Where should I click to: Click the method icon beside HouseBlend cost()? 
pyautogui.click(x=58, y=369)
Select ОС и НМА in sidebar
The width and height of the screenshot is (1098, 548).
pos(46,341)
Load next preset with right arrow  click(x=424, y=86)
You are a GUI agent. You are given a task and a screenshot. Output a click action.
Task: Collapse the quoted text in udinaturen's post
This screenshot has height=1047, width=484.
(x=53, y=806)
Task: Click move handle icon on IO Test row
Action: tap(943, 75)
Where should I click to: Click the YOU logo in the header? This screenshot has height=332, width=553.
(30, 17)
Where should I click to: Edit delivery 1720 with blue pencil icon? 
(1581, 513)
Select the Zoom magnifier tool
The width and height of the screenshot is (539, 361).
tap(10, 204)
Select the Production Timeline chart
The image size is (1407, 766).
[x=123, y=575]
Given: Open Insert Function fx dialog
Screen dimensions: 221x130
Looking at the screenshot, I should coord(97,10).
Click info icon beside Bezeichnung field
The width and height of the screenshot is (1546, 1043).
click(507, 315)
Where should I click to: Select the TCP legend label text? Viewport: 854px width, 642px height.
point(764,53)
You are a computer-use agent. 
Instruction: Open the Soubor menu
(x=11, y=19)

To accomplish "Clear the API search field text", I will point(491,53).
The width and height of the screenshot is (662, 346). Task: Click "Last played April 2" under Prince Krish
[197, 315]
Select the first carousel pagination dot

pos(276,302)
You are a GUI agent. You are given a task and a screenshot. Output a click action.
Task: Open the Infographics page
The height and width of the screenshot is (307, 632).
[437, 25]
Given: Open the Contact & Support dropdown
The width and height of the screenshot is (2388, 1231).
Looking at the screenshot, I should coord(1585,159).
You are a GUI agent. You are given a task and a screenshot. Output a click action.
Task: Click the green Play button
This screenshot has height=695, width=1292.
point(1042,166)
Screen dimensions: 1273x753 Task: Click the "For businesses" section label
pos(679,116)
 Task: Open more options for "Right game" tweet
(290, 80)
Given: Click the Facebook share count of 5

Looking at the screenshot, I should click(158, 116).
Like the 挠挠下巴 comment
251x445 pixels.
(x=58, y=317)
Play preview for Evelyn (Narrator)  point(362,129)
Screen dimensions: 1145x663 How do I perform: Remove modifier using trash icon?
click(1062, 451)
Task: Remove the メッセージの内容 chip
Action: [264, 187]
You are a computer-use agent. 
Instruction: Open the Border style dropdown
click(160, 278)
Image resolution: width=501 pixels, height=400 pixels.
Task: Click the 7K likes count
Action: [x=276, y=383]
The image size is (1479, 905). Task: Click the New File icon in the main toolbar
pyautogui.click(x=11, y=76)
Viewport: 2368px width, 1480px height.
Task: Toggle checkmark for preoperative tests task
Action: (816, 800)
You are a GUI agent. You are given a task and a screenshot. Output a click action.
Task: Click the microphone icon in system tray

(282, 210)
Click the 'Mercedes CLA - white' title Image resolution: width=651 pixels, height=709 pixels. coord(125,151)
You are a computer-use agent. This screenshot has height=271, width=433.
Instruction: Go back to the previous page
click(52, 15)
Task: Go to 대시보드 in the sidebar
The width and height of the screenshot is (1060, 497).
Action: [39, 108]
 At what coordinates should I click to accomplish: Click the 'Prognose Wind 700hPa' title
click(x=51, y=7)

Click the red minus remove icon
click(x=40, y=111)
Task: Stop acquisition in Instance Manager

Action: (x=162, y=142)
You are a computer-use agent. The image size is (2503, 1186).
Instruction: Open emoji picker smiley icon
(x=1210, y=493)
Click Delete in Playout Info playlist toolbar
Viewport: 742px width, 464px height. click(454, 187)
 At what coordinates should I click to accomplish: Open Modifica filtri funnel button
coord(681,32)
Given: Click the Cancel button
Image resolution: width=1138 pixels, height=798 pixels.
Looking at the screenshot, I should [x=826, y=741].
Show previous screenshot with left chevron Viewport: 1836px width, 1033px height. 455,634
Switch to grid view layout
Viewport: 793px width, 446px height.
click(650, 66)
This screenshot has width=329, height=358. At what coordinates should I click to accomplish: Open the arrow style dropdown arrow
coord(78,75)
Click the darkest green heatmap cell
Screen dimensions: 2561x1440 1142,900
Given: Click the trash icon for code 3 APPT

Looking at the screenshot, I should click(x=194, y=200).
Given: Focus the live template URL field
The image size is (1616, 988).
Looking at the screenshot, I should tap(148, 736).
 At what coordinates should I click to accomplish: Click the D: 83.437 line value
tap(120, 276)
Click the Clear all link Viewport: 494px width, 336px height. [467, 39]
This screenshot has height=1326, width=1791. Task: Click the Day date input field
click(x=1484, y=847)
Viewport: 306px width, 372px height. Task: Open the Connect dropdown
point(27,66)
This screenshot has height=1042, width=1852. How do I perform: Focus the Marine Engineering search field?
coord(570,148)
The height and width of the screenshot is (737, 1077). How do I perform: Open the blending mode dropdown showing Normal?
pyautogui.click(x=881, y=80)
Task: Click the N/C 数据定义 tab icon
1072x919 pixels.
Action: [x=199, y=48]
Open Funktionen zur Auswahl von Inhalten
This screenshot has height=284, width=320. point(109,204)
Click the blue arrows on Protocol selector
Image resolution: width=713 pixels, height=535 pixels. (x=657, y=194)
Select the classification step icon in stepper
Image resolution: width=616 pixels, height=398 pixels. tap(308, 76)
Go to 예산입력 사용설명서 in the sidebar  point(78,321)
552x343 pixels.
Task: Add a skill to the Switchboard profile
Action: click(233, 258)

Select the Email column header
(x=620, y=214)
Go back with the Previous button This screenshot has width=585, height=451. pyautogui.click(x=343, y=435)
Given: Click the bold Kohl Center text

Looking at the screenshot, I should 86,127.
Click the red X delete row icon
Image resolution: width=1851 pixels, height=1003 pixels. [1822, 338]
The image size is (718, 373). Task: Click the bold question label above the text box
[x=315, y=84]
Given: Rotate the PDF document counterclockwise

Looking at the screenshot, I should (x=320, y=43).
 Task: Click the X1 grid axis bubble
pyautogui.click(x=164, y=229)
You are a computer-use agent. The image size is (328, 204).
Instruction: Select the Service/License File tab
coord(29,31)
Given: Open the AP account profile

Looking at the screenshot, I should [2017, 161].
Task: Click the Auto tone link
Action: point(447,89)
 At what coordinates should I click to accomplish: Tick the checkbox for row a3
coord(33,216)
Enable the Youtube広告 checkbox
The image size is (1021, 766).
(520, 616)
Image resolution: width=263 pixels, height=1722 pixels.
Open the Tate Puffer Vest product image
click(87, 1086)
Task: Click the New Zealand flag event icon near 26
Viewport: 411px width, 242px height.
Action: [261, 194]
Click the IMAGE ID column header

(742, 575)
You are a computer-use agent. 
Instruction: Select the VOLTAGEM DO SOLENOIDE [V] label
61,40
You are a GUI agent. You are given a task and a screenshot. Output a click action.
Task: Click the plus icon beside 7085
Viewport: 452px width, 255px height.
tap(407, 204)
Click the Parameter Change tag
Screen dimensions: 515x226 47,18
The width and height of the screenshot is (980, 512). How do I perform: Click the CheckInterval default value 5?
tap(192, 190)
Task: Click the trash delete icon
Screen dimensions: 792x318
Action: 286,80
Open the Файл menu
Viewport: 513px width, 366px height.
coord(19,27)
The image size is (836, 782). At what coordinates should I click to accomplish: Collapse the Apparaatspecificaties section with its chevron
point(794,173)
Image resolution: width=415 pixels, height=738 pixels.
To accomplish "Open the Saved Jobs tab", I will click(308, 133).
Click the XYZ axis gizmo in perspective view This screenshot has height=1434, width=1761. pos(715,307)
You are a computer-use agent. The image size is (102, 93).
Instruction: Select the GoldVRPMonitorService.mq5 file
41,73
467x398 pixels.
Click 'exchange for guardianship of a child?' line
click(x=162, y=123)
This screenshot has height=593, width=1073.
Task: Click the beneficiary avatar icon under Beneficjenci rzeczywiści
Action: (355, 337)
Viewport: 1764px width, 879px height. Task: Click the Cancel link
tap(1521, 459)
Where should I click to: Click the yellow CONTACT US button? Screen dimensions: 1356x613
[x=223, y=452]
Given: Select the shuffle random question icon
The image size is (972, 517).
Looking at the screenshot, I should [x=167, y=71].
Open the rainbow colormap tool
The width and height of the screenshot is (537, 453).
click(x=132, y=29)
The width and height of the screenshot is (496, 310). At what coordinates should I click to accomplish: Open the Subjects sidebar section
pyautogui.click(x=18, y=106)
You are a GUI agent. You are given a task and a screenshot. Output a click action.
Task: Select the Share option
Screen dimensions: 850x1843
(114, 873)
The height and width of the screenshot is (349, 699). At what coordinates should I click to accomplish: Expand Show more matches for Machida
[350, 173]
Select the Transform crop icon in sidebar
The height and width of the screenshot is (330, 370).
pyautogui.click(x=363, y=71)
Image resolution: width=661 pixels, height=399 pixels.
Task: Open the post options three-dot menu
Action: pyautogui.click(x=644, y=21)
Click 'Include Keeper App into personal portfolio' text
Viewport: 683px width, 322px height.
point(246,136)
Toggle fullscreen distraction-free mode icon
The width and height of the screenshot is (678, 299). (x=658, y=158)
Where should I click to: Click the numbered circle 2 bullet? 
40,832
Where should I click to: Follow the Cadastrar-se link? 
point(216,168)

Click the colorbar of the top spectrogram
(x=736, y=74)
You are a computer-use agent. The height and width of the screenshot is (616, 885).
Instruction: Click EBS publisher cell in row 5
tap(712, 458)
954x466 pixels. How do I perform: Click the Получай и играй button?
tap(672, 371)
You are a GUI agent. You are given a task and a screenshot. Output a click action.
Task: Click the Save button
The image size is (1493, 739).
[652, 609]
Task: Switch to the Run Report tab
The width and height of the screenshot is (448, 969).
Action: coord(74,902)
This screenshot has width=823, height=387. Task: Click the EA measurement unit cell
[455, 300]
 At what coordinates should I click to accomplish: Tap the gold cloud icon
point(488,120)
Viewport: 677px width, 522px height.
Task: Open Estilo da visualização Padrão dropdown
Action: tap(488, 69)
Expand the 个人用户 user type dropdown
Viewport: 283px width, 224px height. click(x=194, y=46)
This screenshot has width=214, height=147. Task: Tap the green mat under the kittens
========================================
> _What to produce_: Give the entries from the line with "Given: Open the Contact & Support dropdown" up to and including the line with "Looking at the screenshot, I should coord(1585,159)." again, swapping "dropdown" for "menu" and leaving everything else as it is. Return only those lines.

> _Exercise solution_:
Given: Open the Contact & Support menu
The width and height of the screenshot is (2388, 1231).
Looking at the screenshot, I should coord(1585,159).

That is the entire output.